**WHAT THE EXERCISE ASKS**
Output exactly the lines below, starting with the line that has "You are a computer-use agent." and going on through the line that has "Instruction: Navigate to the Activation page", both included, and no other lines.

**INFORMATION GIVEN**
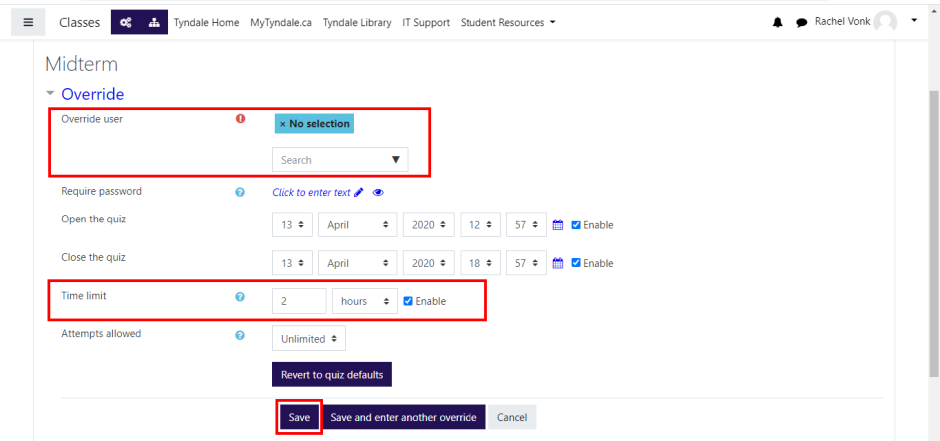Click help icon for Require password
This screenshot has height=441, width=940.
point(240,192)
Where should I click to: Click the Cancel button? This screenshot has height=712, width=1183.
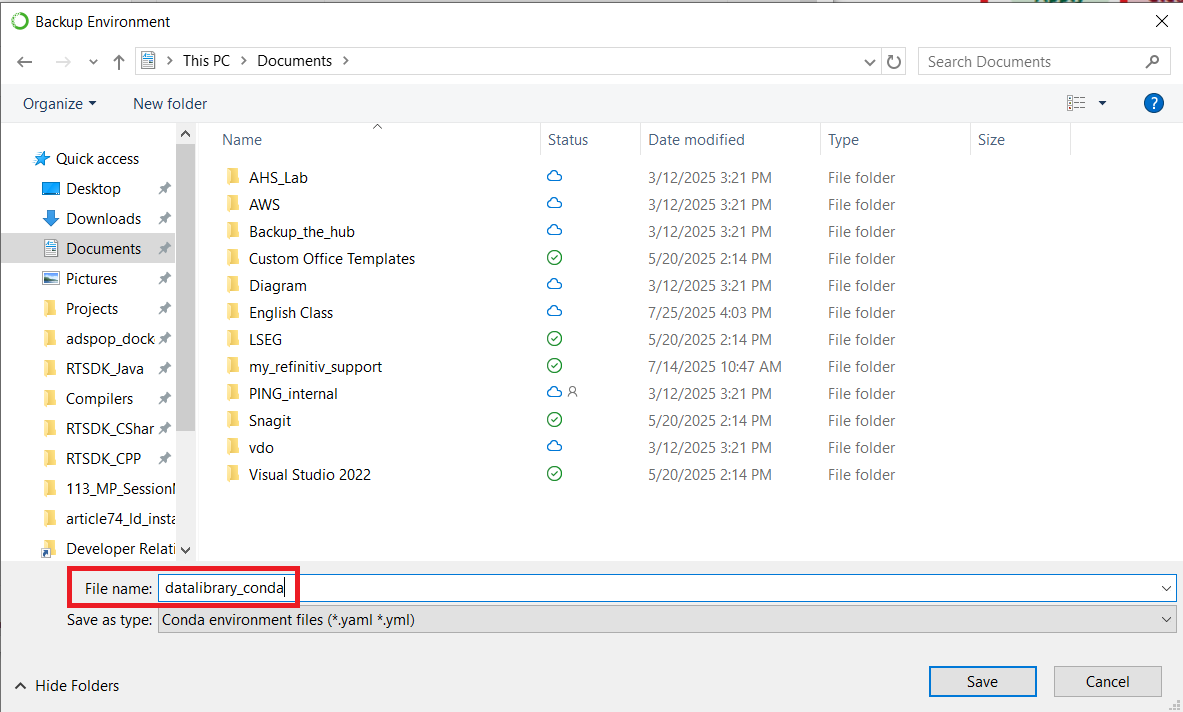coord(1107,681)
* * *
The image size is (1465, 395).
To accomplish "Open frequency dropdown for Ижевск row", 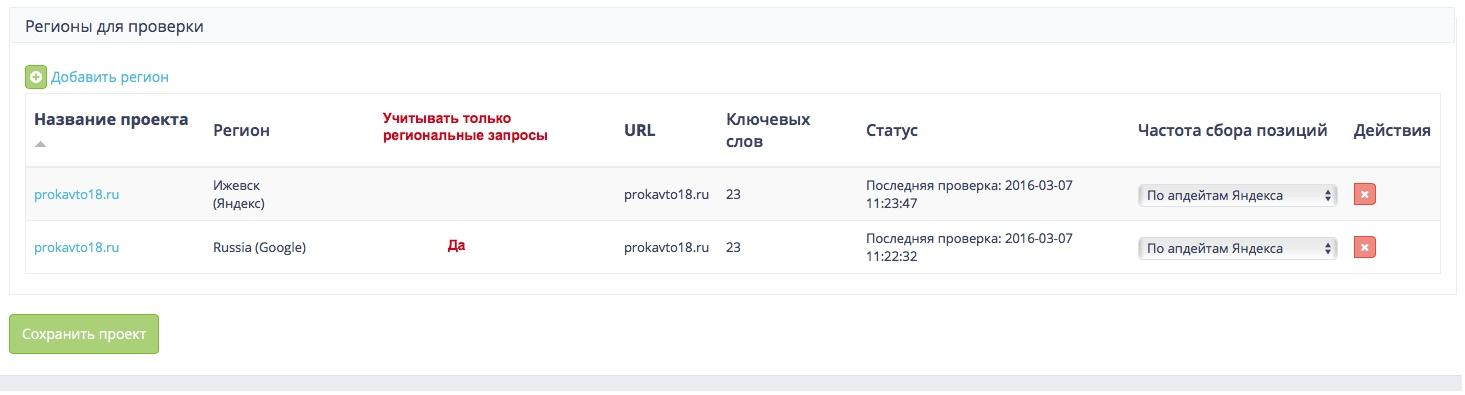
* * *
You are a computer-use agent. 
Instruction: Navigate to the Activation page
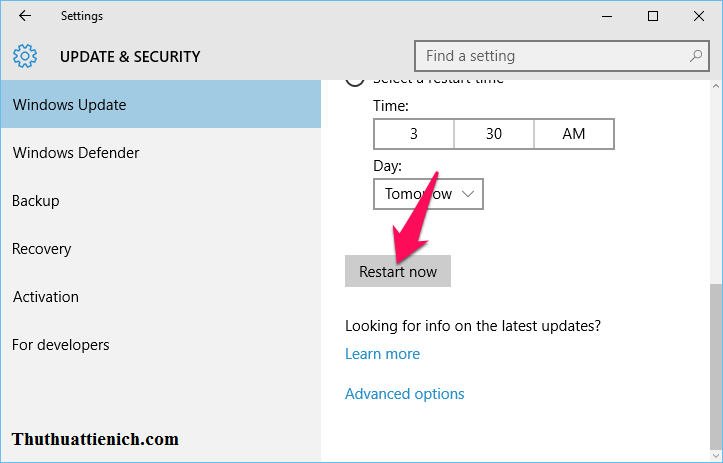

**TASK OUTPUT**
You are a computer-use agent. 
Instruction: Navigate to the Activation page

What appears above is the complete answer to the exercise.